There is ample reason to believe TWC itself has already accepted that it will have to fork over a big increase. Negotiations are said to have stalled on other issues, such as the value and use of digital rights. Under the old contract, TWC maintained video on demand rights but not TV Everywhere and other digital rights that have emerged since the last deal.
An Aug. 5 letter from TWC CEO Glenn Britt included an offer to let CBS channels (including Showtime, The Movie Channel and local channels in New York and Los Angeles) be sold a la carte -- one at a time -- but there was something else in there that is much more important. “In the interests of getting CBS back on our cable systems,” wrote Britt, TWC will “reluctantly” agree to “the new economics” hammered out in the negotiations.
CBS dismissed the letter as a public relations stunt. But the message was clear -- in the end TWC will pay what it must, even if it isn’t happy about it.
As negotiations have dragged on, interest groups have jumped on competing bandwagons.
A bevy of “public interest” groups are pushing for a la carte pricing, though it’s not clear that would alleviate the high cost of cable and satellite.

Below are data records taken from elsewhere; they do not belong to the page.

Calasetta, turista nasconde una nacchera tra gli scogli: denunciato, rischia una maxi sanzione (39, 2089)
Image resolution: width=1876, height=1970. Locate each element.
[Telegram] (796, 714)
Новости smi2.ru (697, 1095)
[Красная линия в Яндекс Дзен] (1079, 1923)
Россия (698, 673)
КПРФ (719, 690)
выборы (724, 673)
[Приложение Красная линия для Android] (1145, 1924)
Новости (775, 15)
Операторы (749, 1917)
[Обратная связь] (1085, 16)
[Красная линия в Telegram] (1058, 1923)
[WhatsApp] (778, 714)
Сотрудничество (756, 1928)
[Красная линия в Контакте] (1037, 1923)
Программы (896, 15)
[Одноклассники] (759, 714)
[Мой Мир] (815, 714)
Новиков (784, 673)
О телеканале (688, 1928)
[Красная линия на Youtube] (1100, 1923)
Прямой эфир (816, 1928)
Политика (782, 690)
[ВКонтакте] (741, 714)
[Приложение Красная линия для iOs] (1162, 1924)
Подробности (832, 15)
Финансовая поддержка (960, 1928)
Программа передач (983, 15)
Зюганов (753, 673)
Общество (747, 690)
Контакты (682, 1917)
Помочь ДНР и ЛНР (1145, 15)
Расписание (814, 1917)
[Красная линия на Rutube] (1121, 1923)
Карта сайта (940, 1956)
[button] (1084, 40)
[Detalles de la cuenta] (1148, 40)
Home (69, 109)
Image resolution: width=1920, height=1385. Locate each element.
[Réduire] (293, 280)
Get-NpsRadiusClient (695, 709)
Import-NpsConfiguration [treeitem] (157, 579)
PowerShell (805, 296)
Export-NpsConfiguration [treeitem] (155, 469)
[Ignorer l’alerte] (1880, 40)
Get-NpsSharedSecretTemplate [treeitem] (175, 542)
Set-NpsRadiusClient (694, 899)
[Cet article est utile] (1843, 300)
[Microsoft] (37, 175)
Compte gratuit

Plus, there is little political appetite to push proposed a la carte legislation through Congress. And there is a practical problem: All the current contracts between distributors and content owners essentially prohibit a switch to a la carte, so it would take years just to unravel the complications.
By the time the first pass is thrown in a regular-season NFL game, it is likely the CBS-TWC brouhaha will be an unpleasant memory. But the lingering effect will continue to be felt in distributors' profits and in customers' bills.